Posted June. 23, 2003 21:57,   

한국어

After research using information based on human genes (genomes), it has been advocated for the first time that the ancestral group of the Japanese people currently living in the mainland of Japan were travelers who went through the Korean Peninsula.

“As a result of comparing the HLA genes which exists in the human`s #6 chromosome, with the various Asian races based on recent research outcomes on genomes, we concluded that the closest groups to the natives of Japan are the Korean people and the Chosun race in China,” clarified Professor Tokunaga Katsushi in the human genetics area of the Medical Department at Tokyo University.

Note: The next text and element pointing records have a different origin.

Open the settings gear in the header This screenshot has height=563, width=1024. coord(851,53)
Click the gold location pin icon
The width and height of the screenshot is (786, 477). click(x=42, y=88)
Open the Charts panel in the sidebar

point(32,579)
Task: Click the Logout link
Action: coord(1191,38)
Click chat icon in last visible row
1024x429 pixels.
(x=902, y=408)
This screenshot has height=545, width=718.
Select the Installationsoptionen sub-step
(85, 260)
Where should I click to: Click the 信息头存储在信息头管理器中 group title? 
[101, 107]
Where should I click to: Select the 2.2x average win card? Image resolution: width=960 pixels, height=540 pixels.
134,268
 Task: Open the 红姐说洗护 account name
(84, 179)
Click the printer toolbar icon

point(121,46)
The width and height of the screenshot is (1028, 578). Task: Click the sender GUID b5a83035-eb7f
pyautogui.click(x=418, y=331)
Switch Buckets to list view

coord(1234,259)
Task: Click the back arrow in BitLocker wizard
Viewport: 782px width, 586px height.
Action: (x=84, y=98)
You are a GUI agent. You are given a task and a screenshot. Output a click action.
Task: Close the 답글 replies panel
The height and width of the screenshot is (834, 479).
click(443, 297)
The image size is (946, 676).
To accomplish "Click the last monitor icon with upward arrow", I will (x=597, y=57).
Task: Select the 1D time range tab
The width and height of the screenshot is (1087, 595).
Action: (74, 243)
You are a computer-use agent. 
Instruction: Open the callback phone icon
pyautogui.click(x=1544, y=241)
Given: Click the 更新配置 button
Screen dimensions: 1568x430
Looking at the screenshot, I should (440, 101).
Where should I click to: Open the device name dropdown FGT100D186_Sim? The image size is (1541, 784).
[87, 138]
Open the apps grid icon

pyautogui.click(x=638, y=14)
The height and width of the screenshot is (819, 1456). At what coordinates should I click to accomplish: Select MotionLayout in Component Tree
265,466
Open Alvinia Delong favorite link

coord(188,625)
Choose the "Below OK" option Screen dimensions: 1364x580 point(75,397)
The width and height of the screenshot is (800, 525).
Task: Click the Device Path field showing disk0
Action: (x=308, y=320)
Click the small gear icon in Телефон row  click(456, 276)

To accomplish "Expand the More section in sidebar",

The summary of research will be gathered in a series of `Open Lectures`, which are scheduled to be published by Tokyo Major Publishing company in the middle of July.

Professor Tokugawa clarified that after comparing and analyzing the twelve Eastern Asian groups (Japanese, Korean, the Han race, the Manchu race, the Chosun race, Mongolians, the natives of Taiwan, and so on) based on HLA analogy, the natives of Japan are, even more than the people in Okinawa or the Ainu race in northern Hokkaido, closest to the Korean people and the Chosun race in China.

This research supports the existing theory that the ancestral group who traveled through the Korean Peninsula played a big role in the formation of the Japanese people during the Japanese Yayoi Period (300 B.C. ~ 200 A.D.).

Because research conducted up until now with the primary usage of relics, skeletons and blood type distribution were faced with limitations, this research based on the recent research result on genomes is evaluated as the most definite edition of the `Root Theory`.